Saved entries:
== == ==

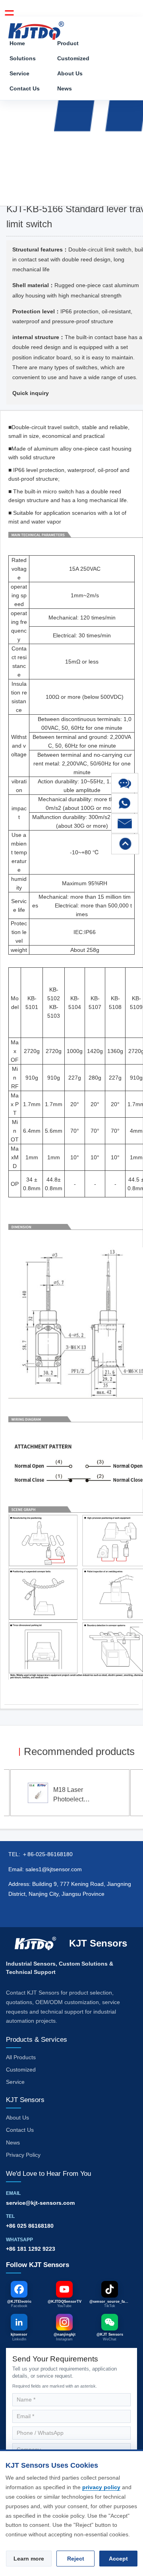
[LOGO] (36, 28)
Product (68, 43)
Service (19, 73)
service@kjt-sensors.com (40, 2203)
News (64, 88)
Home (17, 43)
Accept (118, 2558)
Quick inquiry (30, 393)
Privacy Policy (23, 2155)
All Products (21, 2057)
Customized (73, 58)
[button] (124, 783)
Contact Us (25, 88)
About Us (70, 73)
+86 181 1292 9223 (30, 2249)
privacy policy (101, 2487)
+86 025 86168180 (30, 2226)
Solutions (23, 58)
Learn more (29, 2558)
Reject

== == ==

Would you write out the data exactly, with no pictures in the copy?

[Completed task]:
[LOGO] (36, 28)
Product (68, 43)
Service (19, 73)
service@kjt-sensors.com (40, 2203)
News (64, 88)
Home (17, 43)
Accept (118, 2558)
Quick inquiry (30, 393)
Privacy Policy (23, 2155)
All Products (21, 2057)
Customized (73, 58)
[button] (124, 783)
Contact Us (25, 88)
About Us (70, 73)
+86 181 1292 9223 (30, 2249)
privacy policy (101, 2487)
+86 025 86168180 (30, 2226)
Solutions (23, 58)
Learn more (29, 2558)
Reject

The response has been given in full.